The CQL Optimization is part of the CQL Dashboard and is a tool to help identify potential issues with queries, data model and driver.
The upper part of the dashboard holds CQL related metrics.
The lower parts holds gauges and graphs. When inspecting the system, we like the gauge to be near zero and the graphs as low as possible.
Besides your queries, there are queries generated by the cql driver and internal queries to the system tables which can be misleading when testing with low traffic.
The following sections describe each of the dashboard’s panel
Prepared statements are queries that are first defined as a template with place holders for the values and then that template is used multiple times with different values.
Using prepared statements has the following benefits:
The database only needs to parse the query once
The driver can route the query to the right node
Using place-holders and values is safer and prevents CQL-Injection
The CQL Non-Prepared Queries Gauge shows the percentage of queries that are not prepared.
The CQL Non-Prepared Queries Graph shows the rate of the queries. Make sure both are low.
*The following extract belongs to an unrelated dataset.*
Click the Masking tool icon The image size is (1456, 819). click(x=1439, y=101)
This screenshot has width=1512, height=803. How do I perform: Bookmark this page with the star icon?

Scylla is a distributed database, where each node contains only part of the data, specifically a range of the token ring. Ideally, a query would reach the node that holds the data (one of the replicas), failing to do so would mean the coordinator needs to send the query internally to a replica. This results in higher latency and increased resource usage.
Typically, your driver would know how to route the queries to a replication node, but using non-prepared statements, non-token-aware driver or load-balance can cause the query to reach a node that is not a replica.
The Non-Token Aware Gauge shows the percentage of queries that reached a node that does not hold that data (a node that is not a replica-node).
The Non-Token Aware Queries Graph shows the rate of the queries that did not reach a replica-node, make sure both are low.
By default, read queries are paged, this means that Scylla will break the results into multiple chunks limiting the reply size. Non-Paged queries require all results be returned in one result increasing the overall load of the system and clients and should be avoided.
The Non-Paged CQL Reads Gauge shows the percentage of non-paged read queries that did not use paging.
The Non-Paged CQL Reads Graph shows the rate of the non-paged queries, make sure both are low.
Scylla supports compound primary keys with a clustering column, this kind of primary keys allows an efficient way to return sorted results that are sorted by the clustering column.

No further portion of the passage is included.